- Type: Shotgun
- Place of origin: United States

Production history
- Manufacturer: Ithaca Gun Company
- Produced: 1975–1989

Specifications
- Mass: 11¼ pounds
- Length: 53½"
- Barrel length: 32"
- Cartridge: 10-Gauge (3½")
- Action: Gas-operated, Semi-automatic
- Feed system: 2-shot magazine tube
- Sights: Brass bead

= Ithaca Mag-10 =

The Ithaca Mag-10 was the world's first 10 GA semi-automatic gas-operated shotgun chambered in 10-gauge (3½"). The CounterCoil system built into the front of the magazine tube reduced the recoil from the round to allow easier second shots but cut the magazine size in half to 2 shells. Regular models had jeweled-finish bolts, engraved barrels and checkered stocks.
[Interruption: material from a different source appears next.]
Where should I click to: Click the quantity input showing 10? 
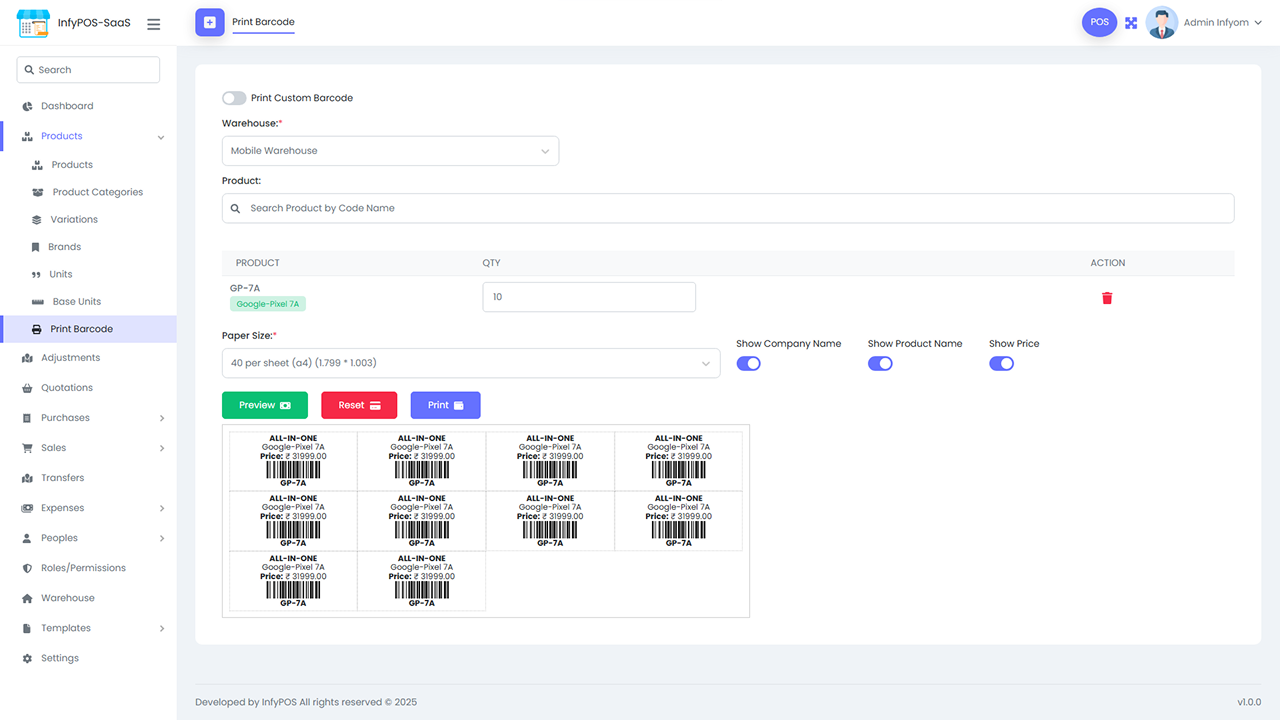coord(589,297)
It was produced until 1989, at which point Remington Arms bought the design and used it as the basis for the Remington Model SP-10.

==Variants==

Ithaca Mag 10 Roadblocker serial - block

===Roadblocker—Special Purpose Police Shotgun===
The Roadblocker version of the Mag-10 was designed by Ithaca for the law enforcement market and became available from 1978 until 1986 (although no mention of the Roadblocker version in Ithaca catalogs after 1981), but met with little commercial success. The Roadblocker was advertised with both a 20" and 22" (which actually measured out to 21¾") barrels. The option of a plain or vent barrel was also available. The shotgun had a parkerized finish on the barrel, receiver and non-checkered walnut stock and forearm. There were no Ithaca factory markings of the name "Roadblocker" on the shotgun receiver, barrel or stock or any identifying letters in the serial number. Ithaca marketing for the Roadblocker to law enforcement agencies declared the Mag-10 "can stop a car in its tracks."

===DeerSlayer===
The DeerSlayer featured a 22" barrel and rifle sights and was optimized for firing slugs. It came in a blued or parkerized finish and a plain stock.

===General Use===
The general use Ithaca Mag-10 was equipped with a 32-inch vent rib barrel with auto loading capabilities. Due to its large frame and extended barrel length, it weighs in at 11¼ pounds.

After the U.S. Fish and Wildlife Service banned lead shot for waterfowl hunting in 1991, hunters were forced to use steel shot. The Ithaca Mag-10 was a platform that could deliver large steel shot in heavy payloads for goose hunting.